De lo anterior se concluye que la corporación judicial accionada se apoyó en reflexiones que cumplen con el mínimo de razonabilidad y con fundamento en las pruebas allegadas por las partes al proceso, por lo que mal podría el juez de tutela, desconocer su contenido y, por tanto, al no advertirse la existencia de la vía de hecho alegada por la peticionaria, no se abre paso la prosperidad del amparo tutelar por ella pretendido, independientemente de que las decisiones cuestionadas puedan ser sujetas o no de otra interpretación. De otra parte, encuentra la Sala que, si la accionante no estaba de acuerdo con la decisión del tribunal, ha debido hacer uso del recurso de casación que la ley le otorga dentro del trámite del proceso ordinario laboral que adelantó en contra del Instituto de Seguros Sociales, siendo ese el escenario indicado para abogar por las garantías constitucionales peticionadas, sin que pueda el juez constitucional suplir ni desplazar la actividad judicial que por disposición legal le es asignada al juez natural, teniendo en cuenta la naturaleza residual y subsidiaria de la acción de amparo, que hace imposible su impetración como instrumento jurídico para subsanar deficiencias que por la incuria de la accionante o la de su apoderado, dieron lugar a consecuencias adversas a sus intereses dentro del proceso judicial adelantado.

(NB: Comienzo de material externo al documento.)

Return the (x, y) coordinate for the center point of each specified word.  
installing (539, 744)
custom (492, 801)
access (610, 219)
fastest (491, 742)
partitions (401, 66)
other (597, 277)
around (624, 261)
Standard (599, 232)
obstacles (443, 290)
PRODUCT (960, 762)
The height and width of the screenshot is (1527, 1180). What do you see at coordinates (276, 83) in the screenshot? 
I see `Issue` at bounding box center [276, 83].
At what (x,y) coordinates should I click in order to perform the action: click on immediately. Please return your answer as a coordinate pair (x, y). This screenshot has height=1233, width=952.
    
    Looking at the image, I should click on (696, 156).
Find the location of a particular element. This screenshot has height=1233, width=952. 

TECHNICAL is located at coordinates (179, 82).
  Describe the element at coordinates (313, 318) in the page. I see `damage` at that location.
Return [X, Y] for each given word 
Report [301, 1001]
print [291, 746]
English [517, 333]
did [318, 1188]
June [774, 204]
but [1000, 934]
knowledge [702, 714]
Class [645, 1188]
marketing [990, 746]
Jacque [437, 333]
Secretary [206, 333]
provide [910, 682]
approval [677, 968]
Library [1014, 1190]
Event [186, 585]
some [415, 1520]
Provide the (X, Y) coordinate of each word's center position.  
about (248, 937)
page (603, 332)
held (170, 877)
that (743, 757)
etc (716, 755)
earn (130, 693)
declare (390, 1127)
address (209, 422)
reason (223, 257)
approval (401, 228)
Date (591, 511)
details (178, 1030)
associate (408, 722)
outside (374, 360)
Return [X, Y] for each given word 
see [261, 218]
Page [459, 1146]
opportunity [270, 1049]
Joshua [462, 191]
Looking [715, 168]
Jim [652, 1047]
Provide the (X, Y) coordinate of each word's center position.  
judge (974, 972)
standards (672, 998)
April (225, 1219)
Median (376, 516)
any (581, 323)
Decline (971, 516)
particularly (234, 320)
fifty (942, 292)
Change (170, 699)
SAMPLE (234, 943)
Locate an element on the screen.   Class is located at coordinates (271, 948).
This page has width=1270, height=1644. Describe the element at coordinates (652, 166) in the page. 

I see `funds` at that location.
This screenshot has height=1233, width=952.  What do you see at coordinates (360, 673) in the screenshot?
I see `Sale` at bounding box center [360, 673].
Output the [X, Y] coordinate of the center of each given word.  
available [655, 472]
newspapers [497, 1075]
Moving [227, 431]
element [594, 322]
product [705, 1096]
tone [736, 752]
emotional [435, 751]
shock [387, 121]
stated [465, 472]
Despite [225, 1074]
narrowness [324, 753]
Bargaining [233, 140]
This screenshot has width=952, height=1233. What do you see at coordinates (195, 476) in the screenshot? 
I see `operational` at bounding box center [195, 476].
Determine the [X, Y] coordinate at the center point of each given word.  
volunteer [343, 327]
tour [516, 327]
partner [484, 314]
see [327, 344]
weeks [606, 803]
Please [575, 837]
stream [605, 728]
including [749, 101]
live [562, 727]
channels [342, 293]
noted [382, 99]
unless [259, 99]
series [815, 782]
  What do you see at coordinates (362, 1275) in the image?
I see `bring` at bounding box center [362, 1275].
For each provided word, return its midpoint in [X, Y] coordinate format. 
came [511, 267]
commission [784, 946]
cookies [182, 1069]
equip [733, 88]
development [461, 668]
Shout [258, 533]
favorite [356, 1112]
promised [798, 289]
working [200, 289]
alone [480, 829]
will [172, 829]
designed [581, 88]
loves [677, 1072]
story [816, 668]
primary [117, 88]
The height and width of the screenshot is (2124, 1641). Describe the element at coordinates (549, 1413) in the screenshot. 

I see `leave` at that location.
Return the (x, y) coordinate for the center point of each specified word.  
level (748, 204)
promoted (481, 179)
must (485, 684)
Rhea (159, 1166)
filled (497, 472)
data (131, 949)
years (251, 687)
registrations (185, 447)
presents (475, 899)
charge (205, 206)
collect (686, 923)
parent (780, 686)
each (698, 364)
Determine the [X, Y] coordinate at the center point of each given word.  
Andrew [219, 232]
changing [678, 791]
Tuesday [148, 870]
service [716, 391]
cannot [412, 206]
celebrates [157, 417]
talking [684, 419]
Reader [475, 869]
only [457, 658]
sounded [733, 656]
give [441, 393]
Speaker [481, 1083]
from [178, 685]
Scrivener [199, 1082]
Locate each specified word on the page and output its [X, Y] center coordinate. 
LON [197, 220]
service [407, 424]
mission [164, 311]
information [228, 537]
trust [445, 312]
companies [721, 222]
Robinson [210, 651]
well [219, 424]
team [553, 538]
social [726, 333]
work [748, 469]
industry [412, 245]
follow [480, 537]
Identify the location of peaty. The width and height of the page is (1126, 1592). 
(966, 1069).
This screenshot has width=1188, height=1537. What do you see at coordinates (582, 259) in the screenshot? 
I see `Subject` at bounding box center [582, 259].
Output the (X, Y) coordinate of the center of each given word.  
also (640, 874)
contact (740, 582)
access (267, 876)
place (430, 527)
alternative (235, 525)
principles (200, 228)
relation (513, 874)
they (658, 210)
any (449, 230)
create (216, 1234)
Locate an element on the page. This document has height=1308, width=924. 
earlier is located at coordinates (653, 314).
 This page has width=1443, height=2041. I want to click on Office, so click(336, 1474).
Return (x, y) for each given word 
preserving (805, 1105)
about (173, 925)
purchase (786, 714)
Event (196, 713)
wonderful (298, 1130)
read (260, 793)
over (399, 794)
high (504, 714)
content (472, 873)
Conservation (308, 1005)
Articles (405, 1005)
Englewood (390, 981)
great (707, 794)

Ello si se tiene en cuenta que una vez verificado por parte de esta Sala de la Corte el estado del proceso ordinario que dio origen a la presente acción, en la página web http://200.74.129.89/ConsultaProcesosPiloto/, se encontró que a través de actuación del 11 de octubre de 2012, la Sala Laboral del Tribunal Superior del Distrito Judicial de Bogotá ordenó la devolución del expediente al juzgado de origen.
En este orden de ideas, y sin que se hagan necesarias otras consideraciones, no hay lugar a conceder el amparo constitucional peticionado. En mérito de lo expuesto, la Corte Suprema de Justicia, Sala de Casación Laboral, administrando justicia en nombre de la República y por autoridad de la ley, RESUELVE 1-. NEGAR por los motivos expuestos, la acción de tutela interpuesta a través de apoderado judicial por DIVA ELVIRA SANDOVAL POTES contra la SALA LABORAL DEL TRIBUNAL SUPERIOR DEL DISTRITO JUDICIAL DE BOGOTÁ. 2-.
COMUNICAR esta decisión a los interesados en la forma prevista por el artículo 30 del Decreto 2591 de 1991. 3-. En caso de no ser impugnada la presente decisión, ENVÍESE el expediente a la Corte Constitucional para su eventual revisión.